> _WHAT TO WORK ON_
Show every line in the data below that contains the word "Find".

-- start --

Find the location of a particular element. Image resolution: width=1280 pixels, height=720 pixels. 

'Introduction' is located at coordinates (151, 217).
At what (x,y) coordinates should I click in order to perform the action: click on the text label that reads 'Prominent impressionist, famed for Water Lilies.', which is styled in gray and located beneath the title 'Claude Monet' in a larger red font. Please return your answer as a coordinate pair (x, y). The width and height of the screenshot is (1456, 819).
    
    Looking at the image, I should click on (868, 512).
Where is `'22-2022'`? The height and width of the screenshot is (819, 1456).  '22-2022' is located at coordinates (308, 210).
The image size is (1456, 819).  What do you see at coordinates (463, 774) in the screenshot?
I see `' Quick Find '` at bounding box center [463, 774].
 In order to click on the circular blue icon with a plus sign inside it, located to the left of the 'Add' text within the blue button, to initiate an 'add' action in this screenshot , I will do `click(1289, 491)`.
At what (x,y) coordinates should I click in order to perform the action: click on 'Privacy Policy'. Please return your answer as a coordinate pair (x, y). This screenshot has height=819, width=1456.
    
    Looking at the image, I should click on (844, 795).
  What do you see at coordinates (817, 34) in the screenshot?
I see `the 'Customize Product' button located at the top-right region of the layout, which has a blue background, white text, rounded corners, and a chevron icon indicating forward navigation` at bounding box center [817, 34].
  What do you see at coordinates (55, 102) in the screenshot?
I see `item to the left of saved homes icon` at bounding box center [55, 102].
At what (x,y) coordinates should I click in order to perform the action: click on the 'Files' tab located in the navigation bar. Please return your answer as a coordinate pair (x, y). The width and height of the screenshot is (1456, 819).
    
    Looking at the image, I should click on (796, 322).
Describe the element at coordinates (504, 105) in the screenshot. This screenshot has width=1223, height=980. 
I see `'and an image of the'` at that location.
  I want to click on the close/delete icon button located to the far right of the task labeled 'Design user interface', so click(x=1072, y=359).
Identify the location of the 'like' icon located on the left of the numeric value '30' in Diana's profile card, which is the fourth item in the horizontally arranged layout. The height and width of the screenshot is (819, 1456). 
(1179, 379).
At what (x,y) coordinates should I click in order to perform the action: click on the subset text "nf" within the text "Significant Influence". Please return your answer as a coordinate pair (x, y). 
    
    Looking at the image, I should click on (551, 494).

-- end --

> _TASK ANSWER_
Find the location of a particular element. Image resolution: width=1280 pixels, height=720 pixels. 
I see `' Quick Find '` at bounding box center [463, 774].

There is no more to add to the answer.